We then utilized our established path optimization algorithm, namely a travelling-salesman-based automated path searching method (TAPS) [17], to refine the five initial paths into the low free energy paths (LFEPs). The energy barriers for path1 to path5 are 7.23, 7.43, 8.19, 9.72, and 9.82 kcal/mol, respectively, indicating that these paths are closer approximations to the physical transition pathways. We found that the five optimized LFEPs can be well separated (Figure 1C) in a two-dimensional (2D) projection plot using multidimensional scaling [20] (MDS). This implies that multiple distinguishable transition pathways exist for the binding of tDNA onto the seed region (g2–g8) of gDNA (Figure 1C).

The free energy profile of each optimized transition path was estimated using umbrella sampling to examine the free energy barriers during the molecular recognition between the 9-mer tDNA fragment and the seed region of gDNA. We found that the molecular recognition of tDNA by the gDNA/CbAgo complex underwent rugged free energy profiles with many traps (intermediates, IM) and barriers (transition states, TS) present across all five pathways (Supplementary Figure S1). The highest free energy barrier between adjacent IM and TS (dGmax(IM→TS)) on the five optimized transition paths ranges from 7 kcal/mol to 10 kcal/mol (Figure 1D). This is significantly smaller than the absolute value of the overall free energy difference (dG(initial→final)) of the 9-mer ssDNA fragment transitioning from the dissociated state to the base-paired state with the gDNA’s seed region. The ΔG(initial→final) of path1 to path5 are 26.27, 29.66, 28.51, 33.94, and 24.70 kcal/mol, respectively. This indicates that all five optimized transition pathways are favorable in terms of free energy changes. In other words, the molecular recognition between the 9-mer tDNA fragment and the seed region of gDNA is a multi-pathway process.

To facilitate the following discussion, we named the five pathways as paths 1 to 5 according to the order of their highest free energy barriers dGmax(IM→TS) (Figure 1D). The dGmax(IM→TS) of path 1 is the lowest among the five paths, approximately 7.23 kcal/mol (Figure 1D). This path represents the optimal pathway for molecular recognition among the five obtained pathways. It delineates the transition process from an initial dissociated state (Figure 2A) to the final state (base-paired state, Figure 2B) through several free energy traps (IM) and barriers (TS), with the labeled IM1, IM2, IM3, and TS being particularly crucial (Figure 2C).
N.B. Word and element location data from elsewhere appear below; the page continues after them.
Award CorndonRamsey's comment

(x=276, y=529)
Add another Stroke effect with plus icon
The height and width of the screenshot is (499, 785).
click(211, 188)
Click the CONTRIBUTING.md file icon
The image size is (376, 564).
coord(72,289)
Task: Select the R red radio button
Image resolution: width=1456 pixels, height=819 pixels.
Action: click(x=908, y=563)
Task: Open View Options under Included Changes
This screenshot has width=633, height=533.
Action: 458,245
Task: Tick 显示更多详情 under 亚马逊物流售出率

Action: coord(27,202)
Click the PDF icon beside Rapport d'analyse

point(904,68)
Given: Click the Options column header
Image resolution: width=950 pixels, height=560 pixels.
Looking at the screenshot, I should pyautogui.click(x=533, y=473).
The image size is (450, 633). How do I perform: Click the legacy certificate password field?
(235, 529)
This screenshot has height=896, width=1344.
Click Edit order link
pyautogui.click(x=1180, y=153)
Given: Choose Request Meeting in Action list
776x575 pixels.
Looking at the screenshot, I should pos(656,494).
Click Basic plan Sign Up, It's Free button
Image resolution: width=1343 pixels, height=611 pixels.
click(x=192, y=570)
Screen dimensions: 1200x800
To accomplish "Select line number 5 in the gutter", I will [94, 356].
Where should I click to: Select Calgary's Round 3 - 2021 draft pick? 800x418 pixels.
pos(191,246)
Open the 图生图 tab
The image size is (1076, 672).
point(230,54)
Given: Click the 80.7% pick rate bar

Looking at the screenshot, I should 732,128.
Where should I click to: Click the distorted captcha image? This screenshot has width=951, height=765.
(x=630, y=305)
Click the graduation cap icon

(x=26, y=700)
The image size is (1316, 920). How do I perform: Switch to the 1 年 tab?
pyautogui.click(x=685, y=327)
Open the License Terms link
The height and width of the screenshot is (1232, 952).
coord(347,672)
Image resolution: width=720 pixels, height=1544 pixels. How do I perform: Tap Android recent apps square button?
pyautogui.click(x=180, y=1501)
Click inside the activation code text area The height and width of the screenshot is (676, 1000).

The initial structure of path 1 positions the 3′ end of the 9-mer tDNA fragment near the 5′ end of the guide DNA, while the 5′ end is distanced from the gDNA within the CbAgo cavity (Figure 2A). Before the 9-mer tDNA fragment fully base pairs with the seed region of gDNA, it undergoes several free energy traps (IM1-3, Figure 2C) in sequence. Among these free energy traps, IM1 is the deepest, indicating that the conformational transition of the 9-mer tDNA is trapped at this state. However, only one base pair is formed between the tDNA and gDNA at the g2 position. Instead, LYS287 and LYS291 interact with the backbone of the tDNA at positions t5 and t6, respectively; HIS284 forms hydrogen bonds with the bases at positions t8 and t9 on the tDNA (IM1, Figure 2D). These findings suggest that the molecular recognition at IM1 is dominated not by base pairing, but by interactions between the tDNA and the protein’s polar residues. Interestingly, we find that the tDNA can slide on the positively charged surface of the protein during base pairing with gDNA: the interaction between LYS291 and the tDNA shifts to positions t6 and t7 after four base pairs are formed between the tDNA and gDNA at g2 to g5 positions sequentially (IM3, Figure 2D).

In the transition state of path 1, the backbones of the tDNA and gDNA essentially form a double helix-like structure, with only a slight remaining distance at the last two bases (t7–t8, TS, Figure 2D). Meanwhile, we observe that the backbone of the tDNA at the last two positions (t7 and t8) forms hydrogen bonds with LYS287 and HIS284, respectively. Additionally, SER290 interacts with the t7 position of the tDNA. However, none of these tDNA–protein interactions align with the direction of the tDNA’s movement towards the gDNA, resulting in internal tension within the ternary complex. This rationalizes the observed free energy barrier at this state. Indeed, once these tDNA–protein interactions are disrupted, the remaining base pairs are rapidly replenished to reach the final state with the lowest free energy (Figure 2C).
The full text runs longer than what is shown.